Frank Daly, Nama chairman, told the committee what Nama was for. It has a "mandate that requires us to get the best financial return for the taxpayer". Brendan McDonagh, Nama chief executive, said: "Our objective is to get the most we can for those assets over a period, so we do not lose any more money for the taxpayer."

Quite sensibly, some might conclude, Nama seems to have ditched the nonsense about "getting credit flowing" and is desperately trying to sell damaged "assets" to pay back as much of the €31bn as possible.

In short, to make Nama less of a debacle than it might otherwise be.

Oddly enough, some don't think either of these aims is the purpose of Nama. Michael Noonan, minister with responsibility for Nama, told the Seanad in October that he wanted Nama "to get the Irish property market moving again". He'd "prefer if there was a more systematic way" to do that, but, y'know, there ya go.

If the purpose of Nama is fuzzy, the agency has become a massive player in the lives of bankers, developers, estate agents and finance professionals, the kind of people who helped the politicians screw the economy.

Last year, Nama paid about €15m in "portfolio management" fees and €2.4m in "internal audit" fees. About €10m in legal fees. And €75m to the banks for help in "administering" loans.

Yes, the State that paid tens of billions to "recapitalise" the banks, and more billions to set up Nama -- all to bail out the banks -- is paying the bankers handsomely for helping with the administration.

There were seven Nama staff at the start of 2010 and 100 at the end of that year. And 200 at the end of 2011. The average salary is €100,000 a year.

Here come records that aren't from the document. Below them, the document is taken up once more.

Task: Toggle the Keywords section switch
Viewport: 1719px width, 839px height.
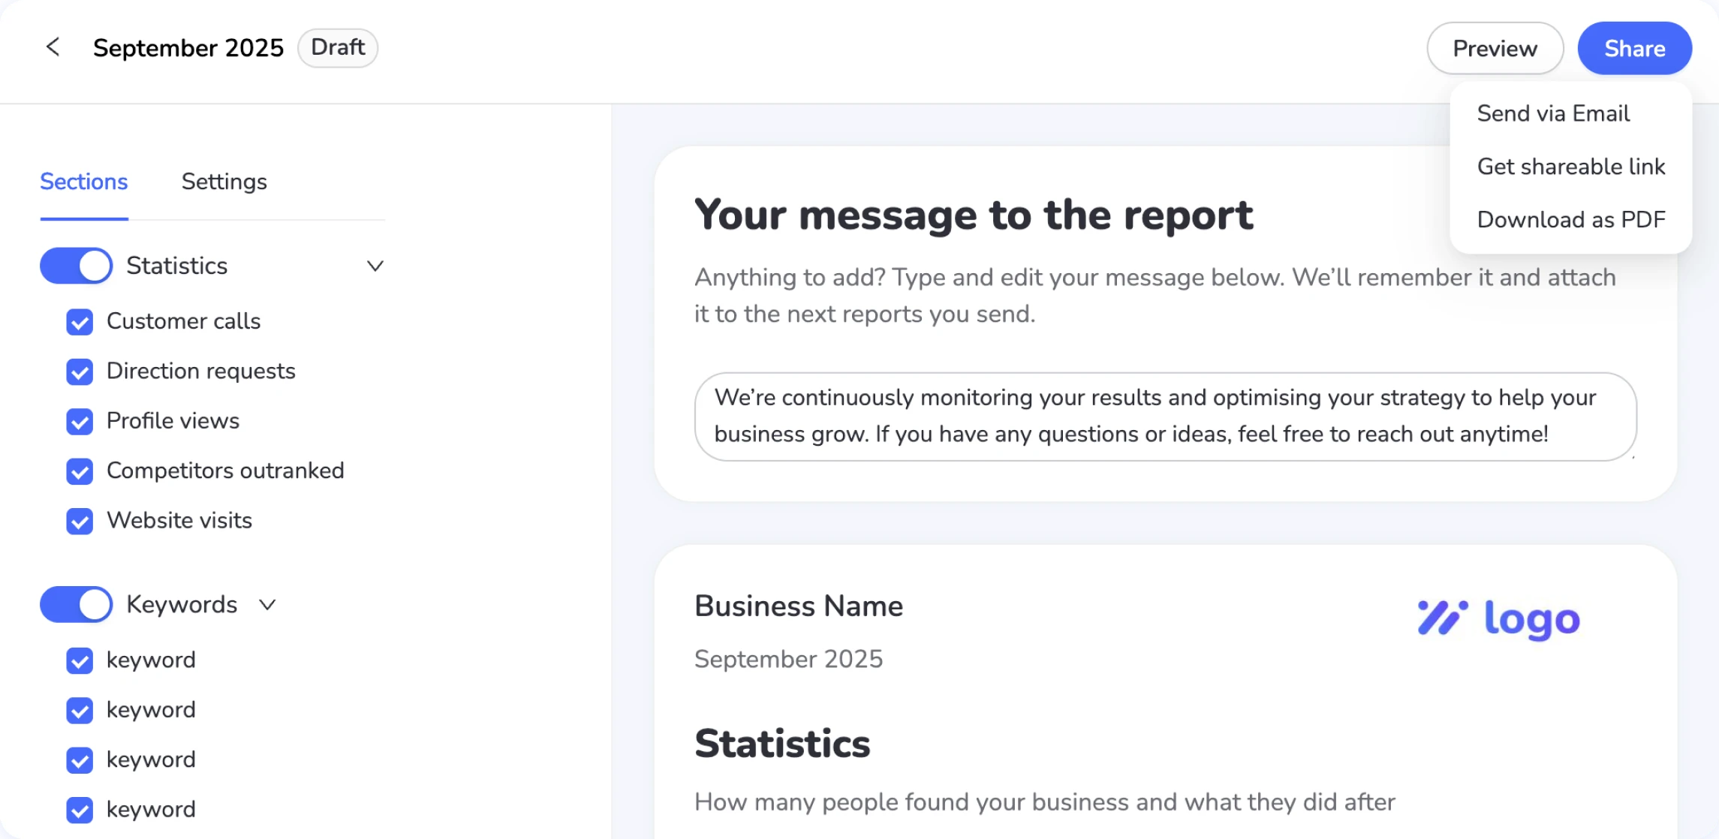Action: click(77, 605)
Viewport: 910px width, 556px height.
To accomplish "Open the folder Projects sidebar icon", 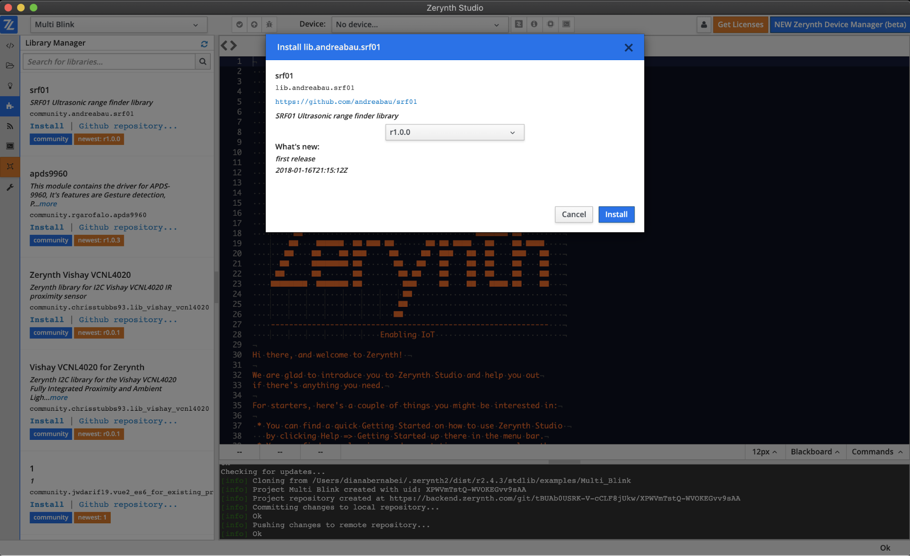I will coord(10,66).
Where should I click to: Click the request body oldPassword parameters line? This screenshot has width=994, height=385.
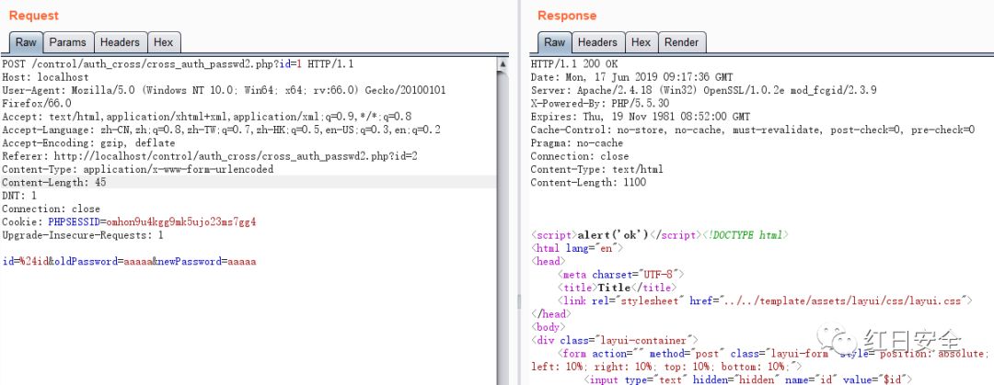tap(129, 262)
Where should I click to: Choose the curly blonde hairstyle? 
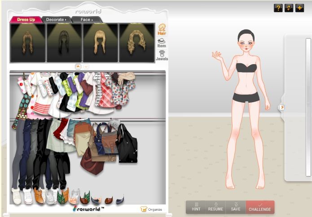point(136,43)
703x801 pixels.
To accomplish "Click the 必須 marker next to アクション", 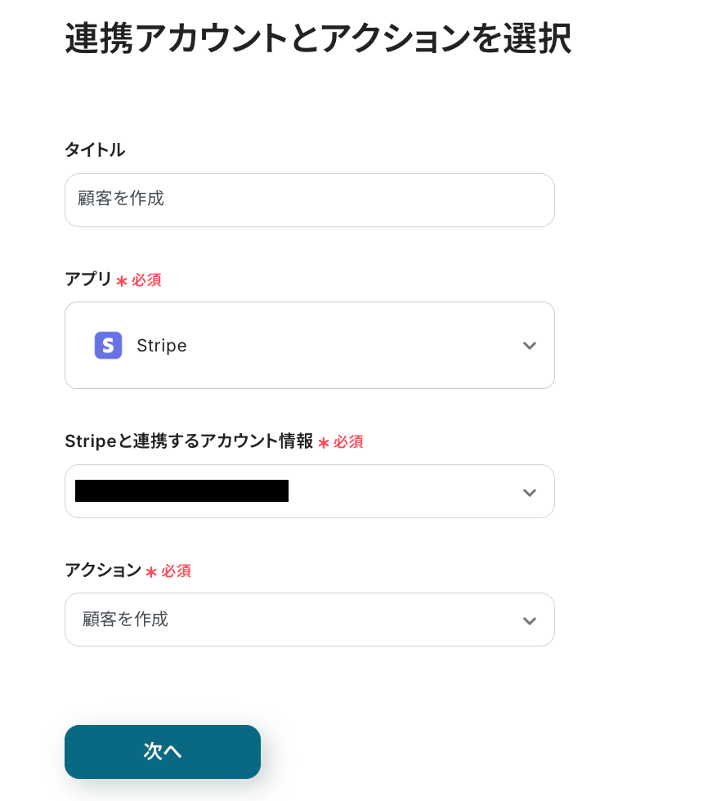I will (x=176, y=571).
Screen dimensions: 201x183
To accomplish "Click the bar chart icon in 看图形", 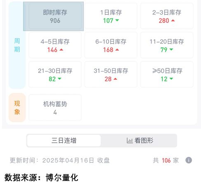I will pos(130,141).
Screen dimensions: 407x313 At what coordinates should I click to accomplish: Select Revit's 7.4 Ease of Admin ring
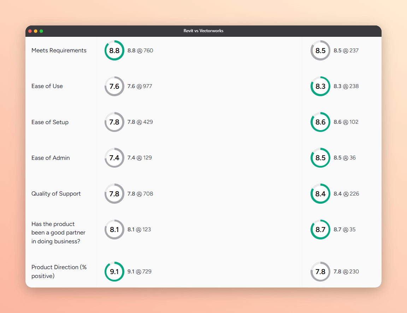[x=114, y=158]
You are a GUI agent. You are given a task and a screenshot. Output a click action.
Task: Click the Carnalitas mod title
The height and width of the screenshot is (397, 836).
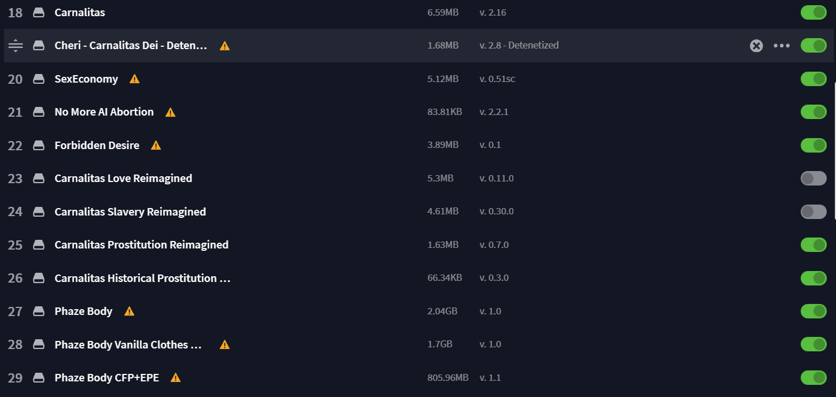(80, 12)
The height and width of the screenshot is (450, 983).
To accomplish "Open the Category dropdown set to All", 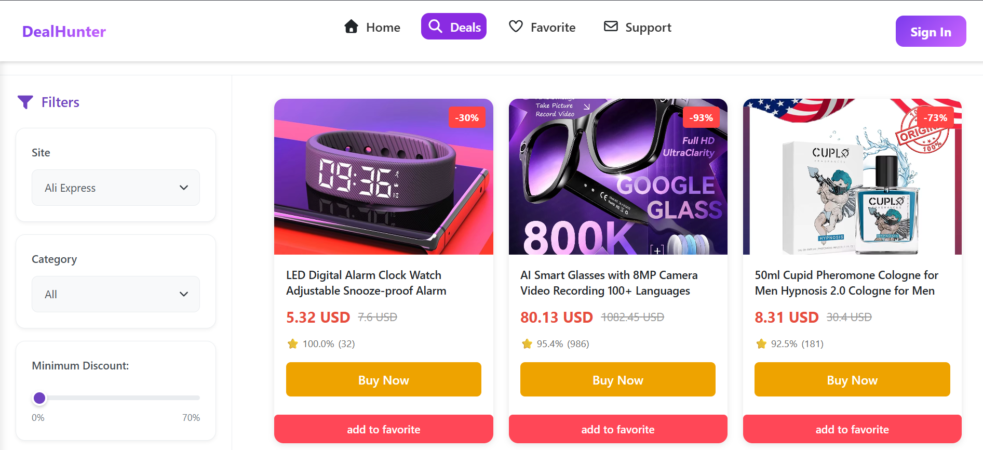I will 115,294.
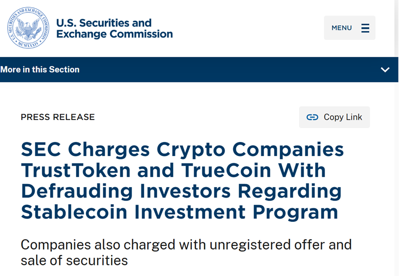Click the down chevron in the blue bar
The width and height of the screenshot is (399, 276).
pyautogui.click(x=385, y=70)
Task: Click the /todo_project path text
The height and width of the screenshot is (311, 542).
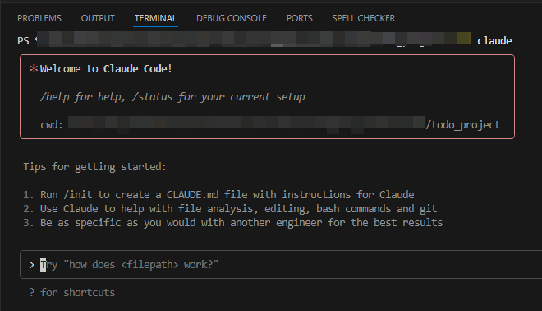Action: [x=463, y=125]
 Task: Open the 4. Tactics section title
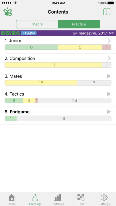pos(15,94)
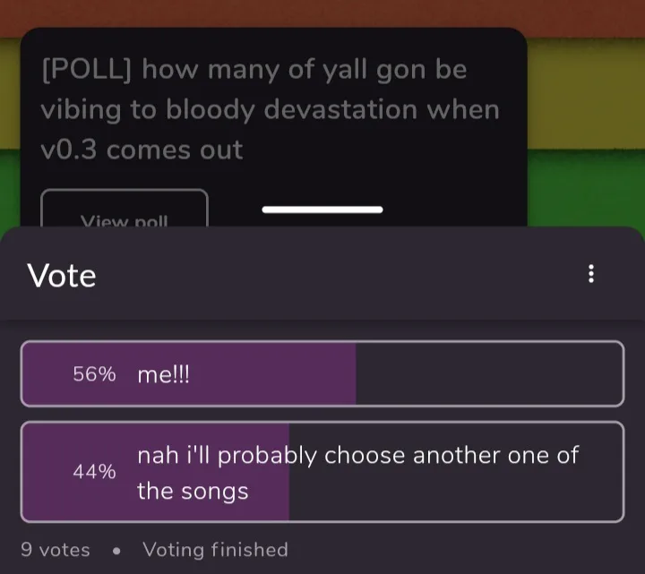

The chief executive is on €430,000,

And between 110 and 120 former developers are now employed by Nama, to "manage" their loans, at salaries of between €75,000 and €100,000. Two developers are paid €200,000 a year. And then there are about 90 receivers employed, at €180 an hour. (With a 40-hour week, that's €370,000 a year.)

And here's how clowns get €100,000 jobs. Nama chiefs explained that employing developers is a hard-nosed business decision. And these lads demand big bucks.

If Nama didn't employ them, it would have to employ more receivers at €180 an hour to manage the 'assets'. Now, let's think that through.

Why do receivers get €180 an hour? Presumably because their unique skills enable them to do a superb job of managing the 'assets'.

But alternatively, Nama pays €100,000 a year to dozens of developer clowns -- and we know their skills consist chiefly of recklessly borrowing millions from idiot bankers.

If these clowns can do the job, then the skills required to manage 'assets' aren't so rare. The dole is full of bright people who could hack it.

How to get a €100,000 job? Create a company, borrow recklessly, crash the company and get hired to help clean up the mess.

Nama was supposed to aim at getting back the full €74bn face value of the 'assets' (the State, in recapitalising the banks, compensated the bankers for the discounts that Nama imposed).

Nama isn't doing that. It's aiming for just the €31bn it paid. (And if the clown developers help get back what Nama paid for their bad loans, then for every euro they get back above that they'll get 10 per cent commission.)

What is Nama's future? Nama commissioned a review from a former banker, Michael Geoghegan. With great public spirit, he did the job without a fee over 10 days. He's now advising Mr Noonan -- again without a fee.

Much of his nine-page report is technical stuff about management restructuring. Being a banker, he sees things through a banker's eyes -- he thinks hiring more "entrepreneurial skills" would help and is exploring the possibility of part-privatising the work and doubling Nama's staff. And applying private-sector "incentives" to the top salaries. Oh dear.

Nama is like the bank guarantee. Or the job-crushing austerity policy. Or any other big, crazy notion. Having taken the plunge, politicians must stay the course, regardless of the effects -- because, well. . . just because.

So we beat on, boats against the current, borne back ceaselessly into the past.